Saved entries:
_ _ _

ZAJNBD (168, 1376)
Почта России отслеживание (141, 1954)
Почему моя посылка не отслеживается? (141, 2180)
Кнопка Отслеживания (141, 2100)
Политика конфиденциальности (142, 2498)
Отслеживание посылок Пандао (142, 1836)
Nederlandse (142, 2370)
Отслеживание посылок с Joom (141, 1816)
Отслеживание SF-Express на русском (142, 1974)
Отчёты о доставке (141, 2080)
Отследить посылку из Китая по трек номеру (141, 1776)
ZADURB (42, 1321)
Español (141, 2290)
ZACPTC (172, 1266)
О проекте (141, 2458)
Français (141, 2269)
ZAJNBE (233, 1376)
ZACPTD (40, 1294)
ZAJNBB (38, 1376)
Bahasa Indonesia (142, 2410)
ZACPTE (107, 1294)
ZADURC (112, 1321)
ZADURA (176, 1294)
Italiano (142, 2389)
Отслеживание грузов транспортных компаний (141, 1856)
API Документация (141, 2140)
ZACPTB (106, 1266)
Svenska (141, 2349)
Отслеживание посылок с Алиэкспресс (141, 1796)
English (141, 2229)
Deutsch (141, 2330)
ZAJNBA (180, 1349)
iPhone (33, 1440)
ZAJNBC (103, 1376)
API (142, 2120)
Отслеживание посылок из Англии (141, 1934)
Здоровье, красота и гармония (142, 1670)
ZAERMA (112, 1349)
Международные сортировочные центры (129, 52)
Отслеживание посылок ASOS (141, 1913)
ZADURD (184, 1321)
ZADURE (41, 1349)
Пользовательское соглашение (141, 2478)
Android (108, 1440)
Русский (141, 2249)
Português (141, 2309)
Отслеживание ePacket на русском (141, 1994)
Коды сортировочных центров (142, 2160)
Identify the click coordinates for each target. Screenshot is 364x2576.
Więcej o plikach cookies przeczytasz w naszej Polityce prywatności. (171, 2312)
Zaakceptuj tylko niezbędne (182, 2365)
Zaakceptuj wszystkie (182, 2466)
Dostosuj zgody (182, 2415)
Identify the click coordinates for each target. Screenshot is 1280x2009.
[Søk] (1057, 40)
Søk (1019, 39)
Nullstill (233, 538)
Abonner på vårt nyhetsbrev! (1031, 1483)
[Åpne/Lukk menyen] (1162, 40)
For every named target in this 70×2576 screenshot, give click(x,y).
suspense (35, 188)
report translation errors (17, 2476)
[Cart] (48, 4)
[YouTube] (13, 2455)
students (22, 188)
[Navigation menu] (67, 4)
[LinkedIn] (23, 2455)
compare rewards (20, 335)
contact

_ _ _

**WHAT IS EXPECTED**
Word for word, output the lines of the data from its first line through the line where "Отслеживание ePacket на русском (141, 1994)" appears, and stop there.

**RESPONSE FOR THIS EXERCISE**
ZAJNBD (168, 1376)
Почта России отслеживание (141, 1954)
Почему моя посылка не отслеживается? (141, 2180)
Кнопка Отслеживания (141, 2100)
Политика конфиденциальности (142, 2498)
Отслеживание посылок Пандао (142, 1836)
Nederlandse (142, 2370)
Отслеживание посылок с Joom (141, 1816)
Отслеживание SF-Express на русском (142, 1974)
Отчёты о доставке (141, 2080)
Отследить посылку из Китая по трек номеру (141, 1776)
ZADURB (42, 1321)
Español (141, 2290)
ZACPTC (172, 1266)
О проекте (141, 2458)
Français (141, 2269)
ZAJNBE (233, 1376)
ZACPTD (40, 1294)
ZAJNBB (38, 1376)
Bahasa Indonesia (142, 2410)
ZACPTE (107, 1294)
ZADURC (112, 1321)
ZADURA (176, 1294)
Italiano (142, 2389)
Отслеживание грузов транспортных компаний (141, 1856)
API Документация (141, 2140)
ZACPTB (106, 1266)
Svenska (141, 2349)
Отслеживание посылок с Алиэкспресс (141, 1796)
English (141, 2229)
Deutsch (141, 2330)
ZAJNBA (180, 1349)
iPhone (33, 1440)
ZAJNBC (103, 1376)
API (142, 2120)
Отслеживание посылок из Англии (141, 1934)
Здоровье, красота и гармония (142, 1670)
ZAERMA (112, 1349)
Международные сортировочные центры (129, 52)
Отслеживание посылок ASOS (141, 1913)
ZADURD (184, 1321)
ZADURE (41, 1349)
Пользовательское соглашение (141, 2478)
Android (108, 1440)
Русский (141, 2249)
Português (141, 2309)
Отслеживание ePacket на русском (141, 1994)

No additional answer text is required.